1. Yazılı borç ikrarı
Borçlar Kanunu’nun 18’inci maddesinin 2’nci fıkrasına göre, yazılı borç ikra­rının varlığı halinde, görünürdeki işlemin geçersizliği ileri sürüle­meyecektir. Bu hükme göre “Tahriri borç ikrarına istinat ile alacaklı sıfatını iktisap eden başkasına karşı, borçlu tarafından muvazaa iddiası dermeyan olunamaz”. Yasa bu hükümle, borçlunun yazılı olarak borç ikrarında bulun­ması halinde, alacaklının, bu senetten doğan alacak hakkını bir başkasına devretmesi halinde, taraflar arasındaki muvazaanın devir alan üçüncü kişiye karşı ileri sürülemeyeceğini kabul etmiştir. Ancak alacağı devir alan üçüncü kişiye muvazaanın ileri sürülememesi iyiniyetli olması koşuluna bağlıdır.

2. Tapu kütüğüne güvenin korunması
Türk Medeni Kanunu’nun 1023’üncü maddesi “Tapu kütüğündeki tescile iyiniyetle dayanarak mülkiyet veya bir başka ayni hak kazanan üçüncü kişi­nin bu kazanımı korunur.” hükmünü getirmiştir. Bu hükme göre, tapu sici­lindeki kayda iyiniyetle dayanarak bir gayrimenkul üzerinde mülki­yet veya sınırlı bir ayni hak kazanan kimse, devreden tasarrufa yetkili ol­masa dahi kazanımında korunmuştur.

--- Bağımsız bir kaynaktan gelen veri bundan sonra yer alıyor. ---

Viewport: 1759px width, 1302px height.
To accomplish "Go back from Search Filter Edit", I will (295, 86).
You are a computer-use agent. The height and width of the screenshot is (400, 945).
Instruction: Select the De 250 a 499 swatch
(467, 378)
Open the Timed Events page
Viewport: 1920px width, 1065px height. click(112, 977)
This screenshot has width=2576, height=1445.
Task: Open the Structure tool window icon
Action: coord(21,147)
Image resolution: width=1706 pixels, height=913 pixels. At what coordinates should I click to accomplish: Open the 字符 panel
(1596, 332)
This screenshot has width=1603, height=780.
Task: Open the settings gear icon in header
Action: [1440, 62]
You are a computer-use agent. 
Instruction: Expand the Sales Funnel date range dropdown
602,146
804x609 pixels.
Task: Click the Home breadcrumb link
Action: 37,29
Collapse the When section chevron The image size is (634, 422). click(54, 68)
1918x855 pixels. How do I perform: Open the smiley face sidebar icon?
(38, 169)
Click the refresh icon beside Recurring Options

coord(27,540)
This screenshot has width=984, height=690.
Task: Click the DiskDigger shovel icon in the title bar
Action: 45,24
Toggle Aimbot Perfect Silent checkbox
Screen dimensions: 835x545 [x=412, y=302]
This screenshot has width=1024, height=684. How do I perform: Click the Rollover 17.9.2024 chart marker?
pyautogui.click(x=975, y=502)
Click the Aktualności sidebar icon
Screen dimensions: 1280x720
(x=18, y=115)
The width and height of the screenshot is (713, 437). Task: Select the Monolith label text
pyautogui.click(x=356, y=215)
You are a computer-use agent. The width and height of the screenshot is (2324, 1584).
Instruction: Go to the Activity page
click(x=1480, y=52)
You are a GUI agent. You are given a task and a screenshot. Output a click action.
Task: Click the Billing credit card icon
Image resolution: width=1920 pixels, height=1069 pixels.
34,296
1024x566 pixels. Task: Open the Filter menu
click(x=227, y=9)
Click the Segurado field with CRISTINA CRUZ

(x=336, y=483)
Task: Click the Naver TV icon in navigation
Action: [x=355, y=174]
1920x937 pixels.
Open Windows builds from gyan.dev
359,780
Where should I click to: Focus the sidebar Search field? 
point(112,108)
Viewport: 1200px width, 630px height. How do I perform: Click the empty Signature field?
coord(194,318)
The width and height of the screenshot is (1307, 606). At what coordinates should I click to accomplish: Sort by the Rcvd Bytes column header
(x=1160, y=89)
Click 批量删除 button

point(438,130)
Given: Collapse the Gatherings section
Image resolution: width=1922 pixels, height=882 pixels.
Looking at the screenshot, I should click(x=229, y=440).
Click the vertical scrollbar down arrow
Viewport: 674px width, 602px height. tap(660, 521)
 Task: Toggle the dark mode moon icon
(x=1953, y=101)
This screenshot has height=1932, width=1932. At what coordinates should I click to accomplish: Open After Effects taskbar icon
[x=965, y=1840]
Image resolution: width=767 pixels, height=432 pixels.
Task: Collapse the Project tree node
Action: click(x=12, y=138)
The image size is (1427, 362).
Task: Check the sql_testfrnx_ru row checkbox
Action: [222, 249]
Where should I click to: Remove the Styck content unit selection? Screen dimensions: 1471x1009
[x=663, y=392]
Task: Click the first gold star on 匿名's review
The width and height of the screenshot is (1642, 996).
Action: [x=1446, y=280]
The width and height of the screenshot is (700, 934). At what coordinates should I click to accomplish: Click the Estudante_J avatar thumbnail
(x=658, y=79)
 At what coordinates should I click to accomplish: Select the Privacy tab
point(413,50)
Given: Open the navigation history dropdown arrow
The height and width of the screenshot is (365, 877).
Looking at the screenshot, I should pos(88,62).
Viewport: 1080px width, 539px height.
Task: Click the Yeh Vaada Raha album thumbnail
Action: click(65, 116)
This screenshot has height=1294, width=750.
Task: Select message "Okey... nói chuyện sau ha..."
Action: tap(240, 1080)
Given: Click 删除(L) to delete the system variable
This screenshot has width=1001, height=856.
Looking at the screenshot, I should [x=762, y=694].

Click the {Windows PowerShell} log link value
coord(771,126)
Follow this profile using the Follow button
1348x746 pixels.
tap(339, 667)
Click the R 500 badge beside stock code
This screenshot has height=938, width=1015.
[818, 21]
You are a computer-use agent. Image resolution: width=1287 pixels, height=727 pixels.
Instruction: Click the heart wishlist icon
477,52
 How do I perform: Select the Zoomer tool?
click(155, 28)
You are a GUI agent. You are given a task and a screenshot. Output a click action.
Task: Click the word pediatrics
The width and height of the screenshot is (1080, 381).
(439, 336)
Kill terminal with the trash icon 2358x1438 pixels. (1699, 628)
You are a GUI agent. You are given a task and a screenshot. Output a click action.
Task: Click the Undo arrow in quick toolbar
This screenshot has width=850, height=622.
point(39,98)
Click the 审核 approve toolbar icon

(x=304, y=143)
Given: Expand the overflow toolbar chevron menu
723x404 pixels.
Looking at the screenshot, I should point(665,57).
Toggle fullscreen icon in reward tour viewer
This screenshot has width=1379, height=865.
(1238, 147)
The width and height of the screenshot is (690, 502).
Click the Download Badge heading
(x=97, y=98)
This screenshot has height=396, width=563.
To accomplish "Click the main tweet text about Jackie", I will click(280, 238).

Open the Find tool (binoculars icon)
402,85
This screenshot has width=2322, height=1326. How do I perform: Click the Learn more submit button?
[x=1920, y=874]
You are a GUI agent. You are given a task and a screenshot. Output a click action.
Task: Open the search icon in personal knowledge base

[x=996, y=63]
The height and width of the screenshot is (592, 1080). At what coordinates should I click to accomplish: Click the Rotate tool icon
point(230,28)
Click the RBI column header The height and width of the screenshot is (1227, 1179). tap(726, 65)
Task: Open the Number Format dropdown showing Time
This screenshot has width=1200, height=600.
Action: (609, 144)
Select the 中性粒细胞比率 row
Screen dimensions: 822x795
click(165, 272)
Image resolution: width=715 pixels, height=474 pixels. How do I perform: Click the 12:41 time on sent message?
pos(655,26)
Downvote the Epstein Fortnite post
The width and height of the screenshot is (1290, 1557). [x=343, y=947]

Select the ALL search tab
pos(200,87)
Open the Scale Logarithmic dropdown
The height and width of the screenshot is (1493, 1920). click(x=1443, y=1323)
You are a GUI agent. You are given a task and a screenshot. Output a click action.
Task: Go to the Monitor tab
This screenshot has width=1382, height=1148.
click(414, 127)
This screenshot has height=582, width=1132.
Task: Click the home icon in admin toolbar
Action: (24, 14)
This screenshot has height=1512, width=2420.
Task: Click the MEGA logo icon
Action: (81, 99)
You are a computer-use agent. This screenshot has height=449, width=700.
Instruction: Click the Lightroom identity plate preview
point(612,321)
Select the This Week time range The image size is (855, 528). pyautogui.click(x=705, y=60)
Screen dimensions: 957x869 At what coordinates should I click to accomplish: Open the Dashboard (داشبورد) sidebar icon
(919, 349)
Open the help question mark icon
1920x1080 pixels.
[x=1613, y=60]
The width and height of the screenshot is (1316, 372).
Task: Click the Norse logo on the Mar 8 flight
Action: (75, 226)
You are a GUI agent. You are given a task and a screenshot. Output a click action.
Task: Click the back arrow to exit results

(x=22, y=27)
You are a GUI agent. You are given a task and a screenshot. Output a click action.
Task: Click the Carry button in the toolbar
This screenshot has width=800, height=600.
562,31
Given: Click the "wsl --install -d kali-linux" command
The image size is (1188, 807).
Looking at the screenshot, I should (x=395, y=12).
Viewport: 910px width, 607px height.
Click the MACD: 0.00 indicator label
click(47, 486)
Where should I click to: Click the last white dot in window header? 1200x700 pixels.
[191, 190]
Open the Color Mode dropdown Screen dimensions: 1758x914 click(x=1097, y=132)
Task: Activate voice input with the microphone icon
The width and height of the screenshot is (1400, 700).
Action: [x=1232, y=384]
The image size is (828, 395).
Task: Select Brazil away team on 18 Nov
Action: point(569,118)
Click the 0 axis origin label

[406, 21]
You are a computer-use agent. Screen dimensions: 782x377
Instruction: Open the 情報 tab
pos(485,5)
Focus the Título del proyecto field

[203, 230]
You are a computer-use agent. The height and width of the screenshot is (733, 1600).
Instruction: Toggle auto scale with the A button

Örneğin, A ile B gerçekte istemedikleri halde sırf üçüncü kişileri al­datmak amacıyla muvazaalı bir satım akdine dayanarak A’ya ait gayrimenkulü tapuda B adına tescil ettirmiş iseler, taşınmazın iktisabında illilik prensibi geçerli olduğu için muvazaa nedeniyle geçersiz olan satım akdine dayanılarak yapılan tescil de geçersiz olur. TMK madde 1025 uya­rınca yapılacak bu tescil yolsuz tescildir. Ancak TMK madde 1023 ile mu­vazaa nede­niyle geçersiz satım akdine dayanan yolsuz tescile güvenerek mülkiyet veya sınırlı ayni hak kazanan iyiniyetli üçüncü kişinin iktisabını korumuştur.

3. Dürüstlük kuralı
Gerek doktrinde gerek Yargıtayın yerleşik uygulamalarında görünür­deki işlemin muvazaa nedeniyle geçersiz olduğunu ileri sürmenin dürüstlük kura­lına aykırı olduğu hallerde, muvazaa iddiasının dinlenemeyeceği kabul edilmektedir.